━━━ Materials provided
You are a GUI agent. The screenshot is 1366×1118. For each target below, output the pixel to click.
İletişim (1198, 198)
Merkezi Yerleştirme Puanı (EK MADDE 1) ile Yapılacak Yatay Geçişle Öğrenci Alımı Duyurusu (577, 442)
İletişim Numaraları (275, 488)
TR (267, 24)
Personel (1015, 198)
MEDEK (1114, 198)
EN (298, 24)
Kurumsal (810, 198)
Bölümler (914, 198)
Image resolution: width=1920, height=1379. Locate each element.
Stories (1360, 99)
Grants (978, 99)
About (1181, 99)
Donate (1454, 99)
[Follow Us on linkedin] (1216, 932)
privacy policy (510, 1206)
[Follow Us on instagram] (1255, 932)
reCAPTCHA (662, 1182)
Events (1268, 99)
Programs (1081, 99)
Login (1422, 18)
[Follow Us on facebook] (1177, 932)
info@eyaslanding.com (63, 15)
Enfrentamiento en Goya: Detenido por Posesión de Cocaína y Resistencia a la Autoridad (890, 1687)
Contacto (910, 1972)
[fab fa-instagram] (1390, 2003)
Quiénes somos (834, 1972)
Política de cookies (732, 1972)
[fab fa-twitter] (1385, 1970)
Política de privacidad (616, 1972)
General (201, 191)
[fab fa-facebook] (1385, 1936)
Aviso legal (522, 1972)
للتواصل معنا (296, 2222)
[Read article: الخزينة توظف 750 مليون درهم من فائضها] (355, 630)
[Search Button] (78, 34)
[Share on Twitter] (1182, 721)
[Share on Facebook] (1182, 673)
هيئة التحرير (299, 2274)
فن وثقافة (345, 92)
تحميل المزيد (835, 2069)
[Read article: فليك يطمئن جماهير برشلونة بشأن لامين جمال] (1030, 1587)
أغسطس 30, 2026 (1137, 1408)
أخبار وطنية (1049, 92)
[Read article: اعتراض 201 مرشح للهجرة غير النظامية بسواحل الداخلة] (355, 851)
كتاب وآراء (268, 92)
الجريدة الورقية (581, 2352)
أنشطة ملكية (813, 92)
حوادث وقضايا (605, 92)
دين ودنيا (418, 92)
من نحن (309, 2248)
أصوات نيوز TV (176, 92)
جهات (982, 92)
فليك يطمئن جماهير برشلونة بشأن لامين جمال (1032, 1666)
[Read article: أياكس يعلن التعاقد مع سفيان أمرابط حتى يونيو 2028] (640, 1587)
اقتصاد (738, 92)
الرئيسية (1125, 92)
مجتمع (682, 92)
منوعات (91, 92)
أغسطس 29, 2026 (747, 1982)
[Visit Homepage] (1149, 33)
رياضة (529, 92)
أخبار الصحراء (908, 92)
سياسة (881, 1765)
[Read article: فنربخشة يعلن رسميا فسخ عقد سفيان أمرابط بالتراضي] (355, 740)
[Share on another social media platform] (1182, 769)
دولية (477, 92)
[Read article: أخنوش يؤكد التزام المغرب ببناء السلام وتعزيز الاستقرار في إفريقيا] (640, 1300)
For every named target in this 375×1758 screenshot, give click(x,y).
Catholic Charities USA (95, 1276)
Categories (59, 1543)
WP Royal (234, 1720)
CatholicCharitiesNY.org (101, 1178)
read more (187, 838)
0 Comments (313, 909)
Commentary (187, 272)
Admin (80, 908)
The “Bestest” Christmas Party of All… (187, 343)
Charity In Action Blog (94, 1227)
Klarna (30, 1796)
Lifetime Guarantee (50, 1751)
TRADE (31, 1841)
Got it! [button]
━━━━━━
=== Work task ===
Beginning at the first line of the records, retype exactly every line up to and including the one with "Catholic Charities USA (95, 1276)".

=== Response to this exercise ===
You are a GUI agent. The screenshot is 1366×1118. For each target below, output the pixel to click.
İletişim (1198, 198)
Merkezi Yerleştirme Puanı (EK MADDE 1) ile Yapılacak Yatay Geçişle Öğrenci Alımı Duyurusu (577, 442)
İletişim Numaraları (275, 488)
TR (267, 24)
Personel (1015, 198)
MEDEK (1114, 198)
EN (298, 24)
Kurumsal (810, 198)
Bölümler (914, 198)
Image resolution: width=1920, height=1379. Locate each element.
Stories (1360, 99)
Grants (978, 99)
About (1181, 99)
Donate (1454, 99)
[Follow Us on linkedin] (1216, 932)
privacy policy (510, 1206)
[Follow Us on instagram] (1255, 932)
reCAPTCHA (662, 1182)
Events (1268, 99)
Programs (1081, 99)
Login (1422, 18)
[Follow Us on facebook] (1177, 932)
info@eyaslanding.com (63, 15)
Enfrentamiento en Goya: Detenido por Posesión de Cocaína y Resistencia a la Autoridad (890, 1687)
Contacto (910, 1972)
[fab fa-instagram] (1390, 2003)
Quiénes somos (834, 1972)
Política de cookies (732, 1972)
[fab fa-twitter] (1385, 1970)
Política de privacidad (616, 1972)
General (201, 191)
[fab fa-facebook] (1385, 1936)
Aviso legal (522, 1972)
للتواصل معنا (296, 2222)
[Read article: الخزينة توظف 750 مليون درهم من فائضها] (355, 630)
[Search Button] (78, 34)
[Share on Twitter] (1182, 721)
[Share on Facebook] (1182, 673)
هيئة التحرير (299, 2274)
فن وثقافة (345, 92)
تحميل المزيد (835, 2069)
[Read article: فليك يطمئن جماهير برشلونة بشأن لامين جمال] (1030, 1587)
أغسطس 30, 2026 (1137, 1408)
أخبار وطنية (1049, 92)
[Read article: اعتراض 201 مرشح للهجرة غير النظامية بسواحل الداخلة] (355, 851)
كتاب وآراء (268, 92)
الجريدة الورقية (581, 2352)
أنشطة ملكية (813, 92)
حوادث وقضايا (605, 92)
دين ودنيا (418, 92)
من نحن (309, 2248)
أصوات نيوز TV (176, 92)
جهات (982, 92)
فليك يطمئن جماهير برشلونة بشأن لامين جمال (1032, 1666)
[Read article: أياكس يعلن التعاقد مع سفيان أمرابط حتى يونيو 2028] (640, 1587)
اقتصاد (738, 92)
الرئيسية (1125, 92)
مجتمع (682, 92)
منوعات (91, 92)
أغسطس 29, 2026 (747, 1982)
[Visit Homepage] (1149, 33)
رياضة (529, 92)
أخبار الصحراء (908, 92)
سياسة (881, 1765)
[Read article: فنربخشة يعلن رسميا فسخ عقد سفيان أمرابط بالتراضي] (355, 740)
[Share on another social media platform] (1182, 769)
دولية (477, 92)
[Read article: أخنوش يؤكد التزام المغرب ببناء السلام وتعزيز الاستقرار في إفريقيا] (640, 1300)
For every named target in this 375×1758 screenshot, give click(x,y).
Catholic Charities USA (95, 1276)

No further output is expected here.